Happy Fourth everyone


----------



## Ju5t H3R3

Happy 4th!! Also Everyone



Kimberley said:


> Happy Fourth everyone


----------



## solocam9696

Welcome to the Nation and the New Breed Staff


----------



## 05_sprcrw

Hope everyone had a good 4th.


----------



## JAG

Bear, Bear, Bear- what are we going to do about these brain farts of yours?


GaBear said:


> Ok went and shot the ASA Ga. Pro/Am last weekend. Had some brain farts first day but recovered 2nd day ended up 9 down for the weekend. Gee I hope JAG don't can me for shooting that bad. Got to shoot the New Eclipse bow. All I can say is SWEET!!!!!!!! If the Helix shoots anywhere that good I'll be in the doghouse for a long time.
> 
> 
> HAPPY MOTHER'S DAY To All The Mom's


----------



## GaBear

gee JAG That was a while back. But thanks for reminding me.........


----------



## JAG

Hope ya'll can hold the fort down without me while i'm on vacation. I'll be back the on 19th.


----------



## GaBear

JAG said:


> Hope ya'll can hold the fort down without me while i'm on vacation. I'll be back the on 19th.
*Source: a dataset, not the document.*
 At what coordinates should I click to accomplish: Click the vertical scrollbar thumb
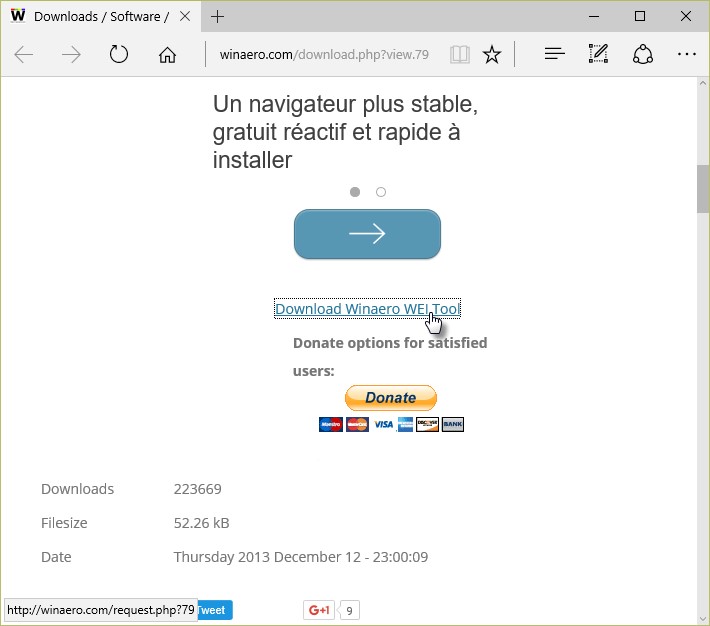point(702,189)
That will be some big shoes to fill but we will try.... You and Master G have fun.


----------



## 12ringmafia

I would like to personally thank everyone for the warm welcome to the New Breed Family. It has been awesome to meet so many great archers at some of the recent tournaments. Stacy and i look forward to shooting with everyone and helping make this the best Damn bow company & shooting staff out there! I want to give a special thanks to Julie & Tony & Kyle for all the support and belief in us! Thanks Guys!!!


----------



## Ju5t H3R3

Hands down the shooting staff would not be what it is if it wasn't for the Hard work of Julie and Tony!! We have some great shooters and good people all rolled up into one!!
kyle



12ringmafia said:


> I would like to personally thank everyone for the warm welcome to the New Breed Family. It has been awesome to meet so many great archers at some of the recent tournaments. Stacy and i look forward to shooting with everyone and helping make this the best Damn bow company & shooting staff out there! I want to give a special thanks to Julie & Tony & Kyle for all the support and belief in us! Thanks Guys!!!


----------



## goofy2788

Good afternoon Nation. Hope everyone is doing well today. 

Ammie and I shot our final IBO National this past weekend. Ammie tore it up finishing 6th shooting a 394. I however didn't have as good of finish but I shot much better then my score shows. I had one small issue that ended up costing me 17 points in one round of 10 targets.....My old fat butt got tired. I just couldn't keep my bow "up". I shot 6 straight low 8's and a 5. Finally a buddy of mine forced me to eat something, drink some water, and take a multi-vitamin. It worked shot a 97 on the final 10. So my final tally was a 99, 97, 83, and 97 a grand total 376 which put me about 45th place.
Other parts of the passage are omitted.